> _EXERCISE AIM_
Please print all of the entries below again, line for line and unchanged.

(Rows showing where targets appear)
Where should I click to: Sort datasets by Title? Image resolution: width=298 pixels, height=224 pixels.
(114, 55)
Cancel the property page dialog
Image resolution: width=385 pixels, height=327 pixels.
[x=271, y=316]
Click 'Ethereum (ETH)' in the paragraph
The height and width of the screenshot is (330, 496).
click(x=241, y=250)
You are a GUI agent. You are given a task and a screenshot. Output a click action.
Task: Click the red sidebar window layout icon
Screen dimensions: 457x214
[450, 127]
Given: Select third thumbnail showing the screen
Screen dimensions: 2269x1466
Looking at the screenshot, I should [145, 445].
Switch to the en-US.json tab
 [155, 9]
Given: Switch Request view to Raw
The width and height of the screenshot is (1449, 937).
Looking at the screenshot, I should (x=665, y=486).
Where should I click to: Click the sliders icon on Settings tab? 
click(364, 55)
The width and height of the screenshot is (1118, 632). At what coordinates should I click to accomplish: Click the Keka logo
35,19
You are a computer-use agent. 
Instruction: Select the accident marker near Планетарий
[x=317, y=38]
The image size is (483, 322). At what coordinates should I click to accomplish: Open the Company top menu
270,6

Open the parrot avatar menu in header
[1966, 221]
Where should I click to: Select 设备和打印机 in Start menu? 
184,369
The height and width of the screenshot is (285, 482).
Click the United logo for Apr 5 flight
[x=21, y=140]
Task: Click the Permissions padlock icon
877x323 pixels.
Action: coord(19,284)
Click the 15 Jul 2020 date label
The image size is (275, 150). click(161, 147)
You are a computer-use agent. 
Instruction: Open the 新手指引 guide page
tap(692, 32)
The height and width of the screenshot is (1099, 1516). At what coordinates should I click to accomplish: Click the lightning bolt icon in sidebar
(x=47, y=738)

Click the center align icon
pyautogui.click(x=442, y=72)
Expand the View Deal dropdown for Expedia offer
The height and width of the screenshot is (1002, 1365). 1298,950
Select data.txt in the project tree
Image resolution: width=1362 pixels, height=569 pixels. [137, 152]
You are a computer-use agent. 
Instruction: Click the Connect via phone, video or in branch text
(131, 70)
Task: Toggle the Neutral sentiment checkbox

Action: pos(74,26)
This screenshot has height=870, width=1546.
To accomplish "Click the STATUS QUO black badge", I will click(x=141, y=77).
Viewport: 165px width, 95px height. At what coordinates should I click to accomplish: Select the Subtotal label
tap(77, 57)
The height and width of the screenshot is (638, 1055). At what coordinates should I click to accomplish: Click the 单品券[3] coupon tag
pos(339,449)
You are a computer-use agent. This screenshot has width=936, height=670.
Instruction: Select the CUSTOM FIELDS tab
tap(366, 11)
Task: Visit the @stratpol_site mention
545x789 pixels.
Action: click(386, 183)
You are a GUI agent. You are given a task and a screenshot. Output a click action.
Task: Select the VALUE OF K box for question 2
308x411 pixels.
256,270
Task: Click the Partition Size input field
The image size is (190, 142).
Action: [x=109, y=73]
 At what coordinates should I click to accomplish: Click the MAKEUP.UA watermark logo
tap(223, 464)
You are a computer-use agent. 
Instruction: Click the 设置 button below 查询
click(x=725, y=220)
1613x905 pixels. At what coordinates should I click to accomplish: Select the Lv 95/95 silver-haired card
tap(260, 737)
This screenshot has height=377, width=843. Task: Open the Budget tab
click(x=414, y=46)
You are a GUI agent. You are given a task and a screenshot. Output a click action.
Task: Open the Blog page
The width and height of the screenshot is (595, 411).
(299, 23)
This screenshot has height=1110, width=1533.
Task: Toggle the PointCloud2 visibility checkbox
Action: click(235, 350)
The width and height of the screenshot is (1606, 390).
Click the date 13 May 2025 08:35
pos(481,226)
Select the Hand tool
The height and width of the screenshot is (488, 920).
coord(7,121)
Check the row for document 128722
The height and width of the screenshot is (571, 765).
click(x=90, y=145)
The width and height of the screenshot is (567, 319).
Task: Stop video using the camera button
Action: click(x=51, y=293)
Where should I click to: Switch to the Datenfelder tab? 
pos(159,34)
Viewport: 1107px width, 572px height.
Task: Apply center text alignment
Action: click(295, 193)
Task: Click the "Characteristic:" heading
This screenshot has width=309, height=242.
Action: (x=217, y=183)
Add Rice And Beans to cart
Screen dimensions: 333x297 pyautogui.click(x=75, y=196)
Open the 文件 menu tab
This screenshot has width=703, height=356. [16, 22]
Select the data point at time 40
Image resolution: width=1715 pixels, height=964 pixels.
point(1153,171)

> _FINAL RESULT_
Where should I click to: Sort datasets by Title? Image resolution: width=298 pixels, height=224 pixels.
(114, 55)
Cancel the property page dialog
Image resolution: width=385 pixels, height=327 pixels.
[x=271, y=316]
Click 'Ethereum (ETH)' in the paragraph
The height and width of the screenshot is (330, 496).
click(x=241, y=250)
You are a GUI agent. You are given a task and a screenshot. Output a click action.
Task: Click the red sidebar window layout icon
Screen dimensions: 457x214
[450, 127]
Given: Select third thumbnail showing the screen
Screen dimensions: 2269x1466
Looking at the screenshot, I should [145, 445].
Switch to the en-US.json tab
 [155, 9]
Given: Switch Request view to Raw
The width and height of the screenshot is (1449, 937).
Looking at the screenshot, I should (x=665, y=486).
Where should I click to: Click the sliders icon on Settings tab? 
click(364, 55)
The width and height of the screenshot is (1118, 632). At what coordinates should I click to accomplish: Click the Keka logo
35,19
You are a computer-use agent. 
Instruction: Select the accident marker near Планетарий
[x=317, y=38]
The image size is (483, 322). At what coordinates should I click to accomplish: Open the Company top menu
270,6

Open the parrot avatar menu in header
[1966, 221]
Where should I click to: Select 设备和打印机 in Start menu? 
184,369
The height and width of the screenshot is (285, 482).
Click the United logo for Apr 5 flight
[x=21, y=140]
Task: Click the Permissions padlock icon
877x323 pixels.
Action: coord(19,284)
Click the 15 Jul 2020 date label
The image size is (275, 150). click(161, 147)
You are a computer-use agent. 
Instruction: Open the 新手指引 guide page
tap(692, 32)
The height and width of the screenshot is (1099, 1516). At what coordinates should I click to accomplish: Click the lightning bolt icon in sidebar
(x=47, y=738)

Click the center align icon
pyautogui.click(x=442, y=72)
Expand the View Deal dropdown for Expedia offer
The height and width of the screenshot is (1002, 1365). 1298,950
Select data.txt in the project tree
Image resolution: width=1362 pixels, height=569 pixels. [137, 152]
You are a computer-use agent. 
Instruction: Click the Connect via phone, video or in branch text
(131, 70)
Task: Toggle the Neutral sentiment checkbox

Action: pos(74,26)
This screenshot has height=870, width=1546.
To accomplish "Click the STATUS QUO black badge", I will click(x=141, y=77).
Viewport: 165px width, 95px height. At what coordinates should I click to accomplish: Select the Subtotal label
tap(77, 57)
The height and width of the screenshot is (638, 1055). At what coordinates should I click to accomplish: Click the 单品券[3] coupon tag
pos(339,449)
You are a computer-use agent. This screenshot has width=936, height=670.
Instruction: Select the CUSTOM FIELDS tab
tap(366, 11)
Task: Visit the @stratpol_site mention
545x789 pixels.
Action: click(386, 183)
You are a GUI agent. You are given a task and a screenshot. Output a click action.
Task: Select the VALUE OF K box for question 2
308x411 pixels.
256,270
Task: Click the Partition Size input field
The image size is (190, 142).
Action: [x=109, y=73]
 At what coordinates should I click to accomplish: Click the MAKEUP.UA watermark logo
tap(223, 464)
You are a computer-use agent. 
Instruction: Click the 设置 button below 查询
click(x=725, y=220)
1613x905 pixels. At what coordinates should I click to accomplish: Select the Lv 95/95 silver-haired card
tap(260, 737)
This screenshot has height=377, width=843. Task: Open the Budget tab
click(x=414, y=46)
You are a GUI agent. You are given a task and a screenshot. Output a click action.
Task: Open the Blog page
The width and height of the screenshot is (595, 411).
(299, 23)
This screenshot has height=1110, width=1533.
Task: Toggle the PointCloud2 visibility checkbox
Action: click(235, 350)
The width and height of the screenshot is (1606, 390).
Click the date 13 May 2025 08:35
pos(481,226)
Select the Hand tool
The height and width of the screenshot is (488, 920).
coord(7,121)
Check the row for document 128722
The height and width of the screenshot is (571, 765).
click(x=90, y=145)
The width and height of the screenshot is (567, 319).
Task: Stop video using the camera button
Action: click(x=51, y=293)
Where should I click to: Switch to the Datenfelder tab? 
pos(159,34)
Viewport: 1107px width, 572px height.
Task: Apply center text alignment
Action: click(295, 193)
Task: Click the "Characteristic:" heading
This screenshot has width=309, height=242.
Action: (x=217, y=183)
Add Rice And Beans to cart
Screen dimensions: 333x297 pyautogui.click(x=75, y=196)
Open the 文件 menu tab
This screenshot has width=703, height=356. [16, 22]
Select the data point at time 40
Image resolution: width=1715 pixels, height=964 pixels.
point(1153,171)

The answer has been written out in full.